Finally, Mr. B-Natural left me alone and returned to the computer hall. I set about trying to write down as much of the encounter as I could. I didn't get far because he was back, barely three minutes later.

"That internet has to be the most goddam frustrating thing in my whole life!" he said. "I can't make heads or tails on how to send this e-mail to somebody. Can you help me send an e-mail?"

Aw hell, I thought. The last thing I wanted to have to do was hand hold him through the Hotmail signup process. It's bad enough with pleasant patrons. Still, there was a chance I might not have to.

"Uh, do you already have an e-mail account?" I asked.

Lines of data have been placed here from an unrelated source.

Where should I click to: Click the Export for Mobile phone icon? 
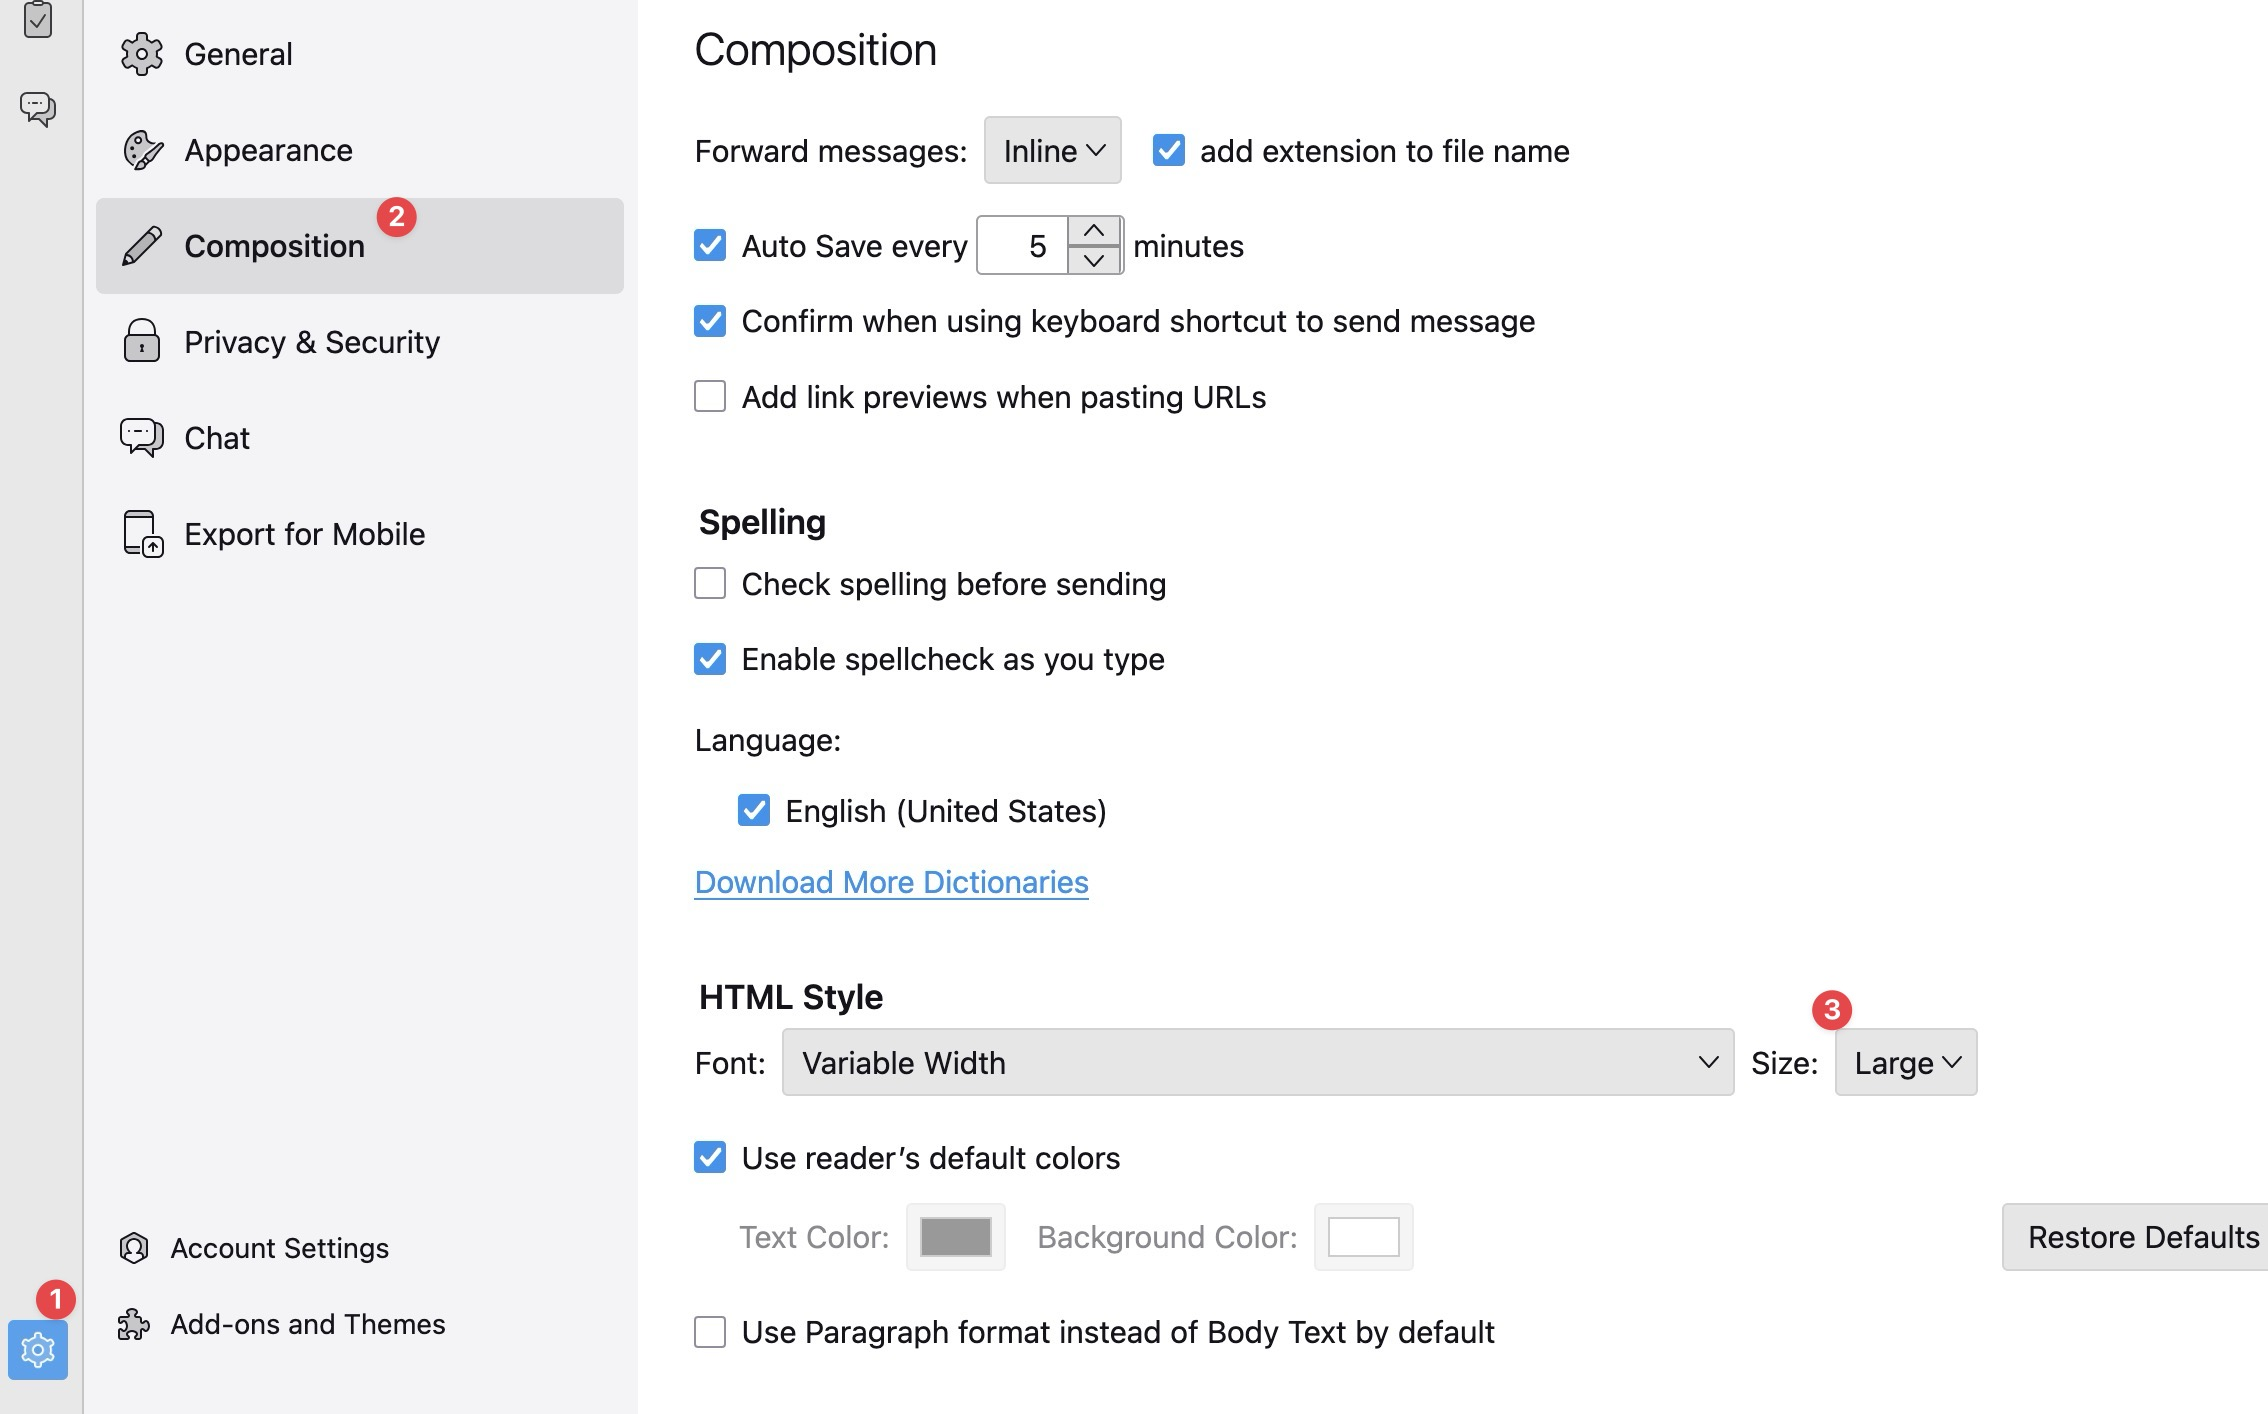[142, 534]
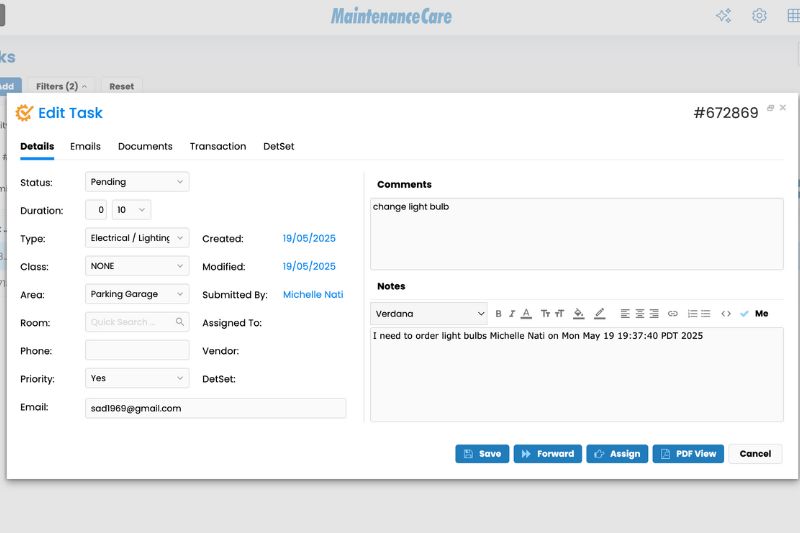Image resolution: width=800 pixels, height=533 pixels.
Task: Open the Michelle Nati submitted-by link
Action: pos(313,295)
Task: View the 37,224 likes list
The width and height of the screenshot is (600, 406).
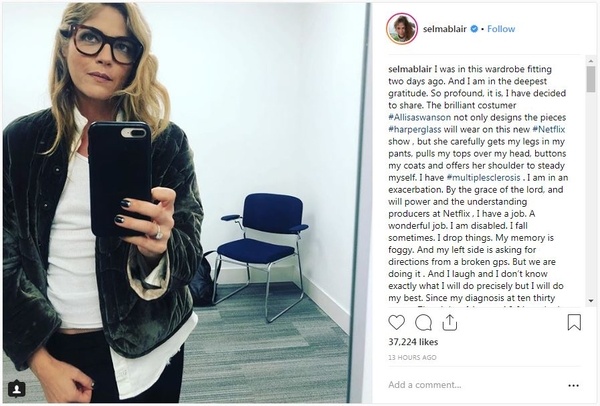Action: [x=413, y=342]
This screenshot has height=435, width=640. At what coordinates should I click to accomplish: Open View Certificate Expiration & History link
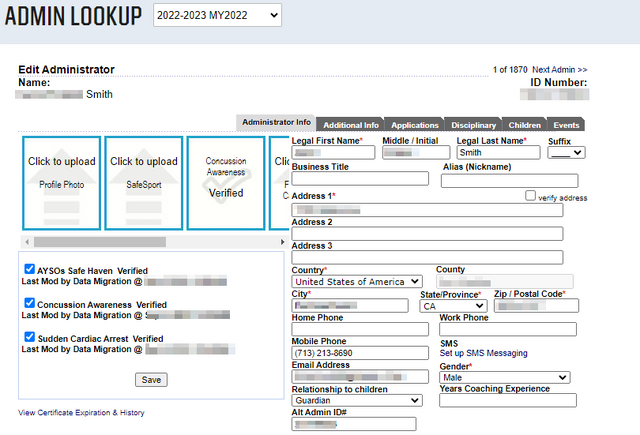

"Yeah. I got e-mail with Yahoo. But I hit compose and it's not working and it's the damndest thing. Jesus Christ!"

I walked around the desk and back to the computer hall where I found a blank Yahoo e-mail compose window on his screen.

"That wasn't there before," he said. "It had to have come up while I was gone."

"Well, you can just type their e-mail address in that blank there and then write the e-mail," I said. "You do know their e-mail address right?"

"Yeah. I have to check something on it first," he said.

I left him to it. Occasionally, I had cause to go back to shelve books on tape or log someone else on and every time I would hear him grumbling and adding the occasional "Jesus Christ!"

Mr. B-Natual's half hour ended and then another ten minutes crawled by. I left him alone. He was not, however, going to extend the same courtesy to me.

"This has got to be the most frustrating damn thing in my whole life," he repeated on his way back to the front desk.

I followed him back to his computer to see what was wrong. There on his screen was, of all things, Martha Stewart's home page. As you might have heard, Martha is currently residing in our fair state as a guest of the Alderson Women's Prison. Mr. B-Natural next showed me a news article, several browser screens back, that was about sentencing reform, which also mentioned Martha and her new digs and gave the address for her home page. Mr. B-Natural wanted to write an e-mail to Martha, but every time he clicked the "e-mail Martha" button from her home page it refused to "do any goddam thing." I could see that this was because the "e-mail Martha" button was actually a "mailto:" link with her e-mail address in it. Whenever he pressed the button, the computer tried to load Outlook Express in order to plug the address in. Trouble is, we don't have Outlook on those machines, so Windows just opened up the executable search to try and find a suitable replacement.

About that time, Mr. B-Natural started a new rant against technology the likes of which the Unabomber would have been proud to have penned. While he was busy with all that, I did a copy shortcut on the link button and then told him to open up his Yahoo mail page again. When he finally got a compose window open, (which, in his defense, did take an irritatingly long time to come up), I pasted Martha's address into the TO: blank. Mr. B-Natural was astounded.

"How the hell'd you do that?"

I showed him how the hell I'd done that.

"Well, I'll be," he said.

After that, Mr. B-Natual whiled away another half hour typing his e-mail to Martha. When he had finished and sent it, he came back up to the circulation desk and thanked me for helping him. He seemed genuinely pleased about it. Before he left, he said, "You know, I could have said the same thing to a person face to face and it would have taken less than 30 seconds."

I just smiled and watched him go.

I would truly love to know what he said to her.